Silencing the Risk, Not the Whistle: A Semi-automated Text Sanitization Tool for Mitigating the Risk of Whistleblower Re-Identification
Dimitri Staufer, Frank Pallas, Bettina Berendt
TL;DR
This work tackles the risk of re-identification in whistleblower disclosures by introducing a semi-automated text sanitization tool that actively involves the whistleblower in risk assessment. The pipeline combines risk-aware anonymization operations (Generalization, Perturbation, Suppression) with an LLM-based paraphrase layer to produce coherent, style-neutral text, guided by an in-document Level of Concern. Empirical evaluations on IMDb62 for authorship attribution and on European Court of Human Rights cases (TAB) plus real whistleblower excerpts demonstrate substantial risk reduction (e.g., Authorship Attribution accuracy dropping from ~98.8% to ~31.2% with an XL model) while preserving a meaningful portion of semantic content (up to ~73%).
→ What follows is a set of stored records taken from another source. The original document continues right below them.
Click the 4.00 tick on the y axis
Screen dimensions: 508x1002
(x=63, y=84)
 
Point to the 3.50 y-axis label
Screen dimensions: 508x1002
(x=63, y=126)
The work advances practical, interactive anonymization for high-stakes disclosures and highlights future needs for human-in-the-loop validation, bias mitigation, and awareness tooling to balance protection with utility and legal considerations.
Abstract
Whistleblowing is essential for ensuring transparency and accountability in both public and private sectors. However, (potential) whistleblowers often fear or face retaliation, even when reporting anonymously. The specific content of their disclosures and their distinct writing style may re-identify them as the source. Legal measures, such as the EU WBD, are limited in their scope and effectiveness. Therefore, computational methods to prevent re-identification are important complementary tools for encouraging whistleblowers to come forward. However, current text sanitization tools follow a one-size-fits-all approach and take an overly limited view of anonymity. They aim to mitigate identification risk by replacing typical high-risk words (such as person names and other NE labels) and combinations thereof with placeholders. Such an approach, however, is inadequate for the whistleblowing scenario since it neglects further re-identification potential in textual features, including writing style. Therefore, we propose, implement, and evaluate a novel classification and mitigation strategy for rewriting texts that involves the whistleblower in the assessment of the risk and utility. Our prototypical tool semi-automatically evaluates risk at the word/term level and applies risk-adapted anonymization techniques to produce a grammatically disjointed yet appropriately sanitized text. We then use a LLM that we fine-tuned for paraphrasing to render this text coherent and style-neutral. We evaluate our tool's effectiveness using court cases from the ECHR and excerpts from a real-world whistleblower testimony and measure the protection against authorship attribution (AA) attacks and utility loss statistically using the popular IMDb62 movie reviews dataset. Our method can significantly reduce AA accuracy from 98.81% to 31.22%, while preserving up to 73.1% of the original content's semantics.